I will say this, therefore: Artifice, it seems to me, is only one part of art; affect is the other, and the artifice of music that is played, and played skillfully, instead of sampled gets more effectively, in my opinion, to the affect that needs to be communicated, although of course I have seen the reverse. A good recent example of the latter might be The Weeknd’s “Blinding Lights,” which sounds mostly synthesized but which involves music that is played, which is clearly speaking to something deeper, to the deep loneliness of modern life, and which I would like better as song if only it did not sound so much like classic Prince, to cite another great artist who straddled the line between music that is synthesized and music that is played. Great popular artists know how to make art that speaks to something real and that can still be sold to a public, whether they do that with a piano, a synthesizer, or a Musical Instrument Digital Interface (MIDI).

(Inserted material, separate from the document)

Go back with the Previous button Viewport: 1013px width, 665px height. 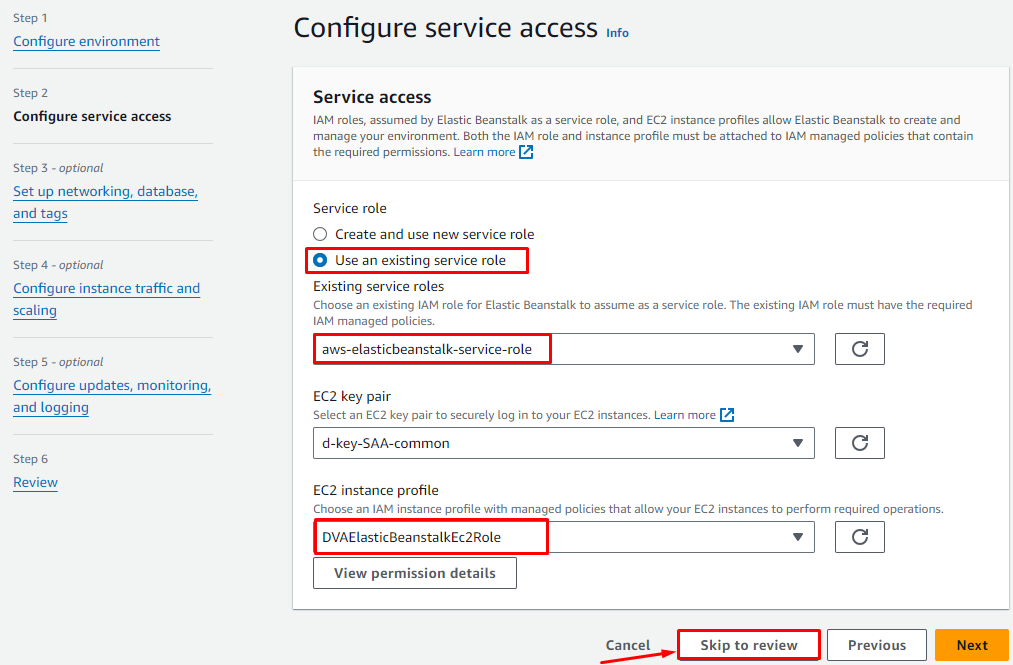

So when Bob Dylan went electric in 1965, he was of course selling out folk music as it was understood at the time, creating a new synthesis of electric blues, folk, and country, but in 2021, he is seen, despite his origins as a Jewish middle-class kid from Northern Minnesota, as one of our greatest living exponent of roots music, with influences that reach deep into the Mississippi Delta and the mountains of Appalachia. He is one of the patron saints for Billboard’s relatively new Americana/Folk chart, which might be described as roots music for liberals, lefties, and various other bohemians, basically the music I listened to when I lived in East Tennessee because there was no jazz, only a little blues, and a whole lot of Nashville country, so maybe not so far from Pete Seeger’s concept of folk music after all. And thus maybe in 50 years, Ed Sheeran’s “The Shape of You,” a song that is one of the most popular of the digital age and that sounds rootsy but that involves a tape-loop rhythm track and that I regard as a Van Morrison imitation (the lyrics even say as much) and as nowhere near as good as the master’s “Brown Eyed Girl,” will be folk music, just as Chuck Berry’s “Maybellene,” itself a fusion of country music and the blues, with lyrics that bring together cars, sex, class, and race in a glorious 2’20”, is by now a folk song, a piece of our shared culture, 65 years after it was recorded, if only because every guitarist in the world can play Chuck Berry licks. Who knows what will be authentic, or what will speak to the center of society from its margins, in another 65 years?

And therefore, to return to the days that started me thinking about the material in this essay, there is little of good cheer these days. We are facing a country in which at least one third of the populace has doubled down on a leader who is essentially authoritarian, with no light from outside able to penetrate their psyches, and that is moving, on the state government level, to reverse decades of hard-won social progress to maintain their privilege in opposition to a new multicultural United States. It is terrifying to watch, and I have no memories of the 1950s blacklist to which to compare it.

Away from the news, I get some hope from the idea that there is an Americana/Folk chart, even if mostly I listen to jazz these days, because it is a chart that says that there is a place for musical tastes like mine. This particular chart is still painfully white but spiritual descendents of Big Bill Broonzy, rootsy African American artists like Valerie June, Rhiannon Giddens of the Carolina Chocolate Drops, Brittany Howard of the Alabama Shakes, Keb’ Mo’, and Black Pumas, have done well in this new genre. As a way, therefore, of arriving at some comfort in an age that relentlessly seems not to give us any, I will give the final word to Big Bill Broonzy himself, in a statement that I have heard Pete Seeger quote as his way of making peace with commercial music, something that all music must strive to be if it is to be remembered: “I guess all songs is folk songs. I never heard no horse sing ‘em.”